5-      Ele talvez tenha escrito a carta mais triste e linda dita em uma peça de teatro. Ganhou-me assim. Dizendo tudo o que eu diria, mas que eu nunca tive a ideia de dizer. Ele inventa quem eu sou, e mesmo quando não sou, eu me torno o que ele pensa. Minha mais profunda satisfação é saber que sempre que ele assistir Joaquin Phoenix possivelmente se lembrará de mim. Ele, assim como eu, sabe do que Joaquin é capaz. Tudo começou no dia em que mandei minha crítica do filme “Her” em seu inbox. Depois disso, diversas sincronicidades aconteceram entre nós, sempre envolvendo algo relacionado a Joaquin. Dos maiores micos que eu já paguei na vida, foi abordá-lo no meio de uma balada para dizer o quanto era seu fã. Eu estava bêbado e ele me chamou pra entrar na roda dele e eu me recusei por excesso de timidez instantânea – mais uma vez por medo de parecer ridículo. Nunca vou me esquecer de outra balada em que ele estava de DJ convidado, usando óculos escuros de armação amarela na cabine de som. Talvez tenha sido a melhor playlist da minha vida. Ele botou Roberto Carlos, Sixpense none the richer e Cardigans. Eu sempre achei Roberto Carlos tão brega quanto Romero Britto, mas ele me fez mudar de ideia – pura massa de manobra. Como um alienado obediente, passei a chamar Roberto de Rei. Seu jeito de escrever tem uma espontaneidade técnica e ao mesmo tempo infantil. Ele é a única pessoa capaz de decidir se eu vou ou não gostar de um filme antes de assisti-lo.

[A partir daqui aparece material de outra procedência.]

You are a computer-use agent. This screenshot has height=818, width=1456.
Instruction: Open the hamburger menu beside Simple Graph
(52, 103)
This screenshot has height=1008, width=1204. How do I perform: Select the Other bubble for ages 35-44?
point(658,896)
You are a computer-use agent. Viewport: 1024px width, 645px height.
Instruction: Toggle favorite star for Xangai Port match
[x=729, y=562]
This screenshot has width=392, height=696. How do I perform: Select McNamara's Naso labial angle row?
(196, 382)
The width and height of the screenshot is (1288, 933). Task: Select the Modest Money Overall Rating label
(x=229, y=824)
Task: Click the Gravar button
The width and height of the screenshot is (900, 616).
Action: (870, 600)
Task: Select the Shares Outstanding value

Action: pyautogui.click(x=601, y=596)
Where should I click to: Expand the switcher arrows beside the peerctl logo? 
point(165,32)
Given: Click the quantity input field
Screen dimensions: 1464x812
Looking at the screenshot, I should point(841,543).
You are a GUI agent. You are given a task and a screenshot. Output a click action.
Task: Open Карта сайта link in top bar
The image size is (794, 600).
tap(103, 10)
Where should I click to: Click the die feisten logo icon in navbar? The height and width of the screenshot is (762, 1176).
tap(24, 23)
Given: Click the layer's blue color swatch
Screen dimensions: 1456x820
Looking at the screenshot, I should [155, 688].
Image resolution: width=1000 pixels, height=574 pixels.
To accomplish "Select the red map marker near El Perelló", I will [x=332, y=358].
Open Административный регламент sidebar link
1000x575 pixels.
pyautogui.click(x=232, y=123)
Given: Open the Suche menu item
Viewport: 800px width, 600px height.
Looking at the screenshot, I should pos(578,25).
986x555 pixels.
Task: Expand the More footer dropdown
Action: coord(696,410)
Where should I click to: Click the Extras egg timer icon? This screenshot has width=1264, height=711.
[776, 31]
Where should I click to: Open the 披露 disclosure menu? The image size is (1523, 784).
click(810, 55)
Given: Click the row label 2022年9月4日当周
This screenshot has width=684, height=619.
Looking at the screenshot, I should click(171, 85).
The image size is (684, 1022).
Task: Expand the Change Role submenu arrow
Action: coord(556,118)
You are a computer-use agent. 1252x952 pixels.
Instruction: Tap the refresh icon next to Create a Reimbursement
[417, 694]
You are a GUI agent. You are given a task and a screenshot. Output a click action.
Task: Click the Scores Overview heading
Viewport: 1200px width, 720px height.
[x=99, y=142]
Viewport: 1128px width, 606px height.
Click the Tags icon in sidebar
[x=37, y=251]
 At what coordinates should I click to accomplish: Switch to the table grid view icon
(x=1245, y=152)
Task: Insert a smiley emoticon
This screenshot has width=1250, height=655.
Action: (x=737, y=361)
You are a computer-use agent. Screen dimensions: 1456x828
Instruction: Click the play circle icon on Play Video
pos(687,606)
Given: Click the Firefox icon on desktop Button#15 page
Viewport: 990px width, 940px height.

É quase uma profecia. Todos os filmes que ele amou eu também amei. Todos os que ele odiou eu odiei depois. Não, não deve ser coincidência. Além de ser o roteirista indie do momento, ele está dirigindo ninguém menos do que Maria Luiza Mendonça fazendo uma releitura de “Um bonde chamado desejo”, aquela atriz deliciosamente maluca, que eu nunca mais vi na televisão, mas que considero uma das 3 melhores do Brasil. Só não sei se eu sempre amei Maria Luiza, ou passei a amá-la depois que ele passou a dirigi-la. O que mais me irrita nele é a sensação dele ter me roubado sensações futuras. Que eu ainda não conheço. Sabe quando alguém teve uma grande ideia e você tem quase certeza que você deveria ter tido essa grande ideia?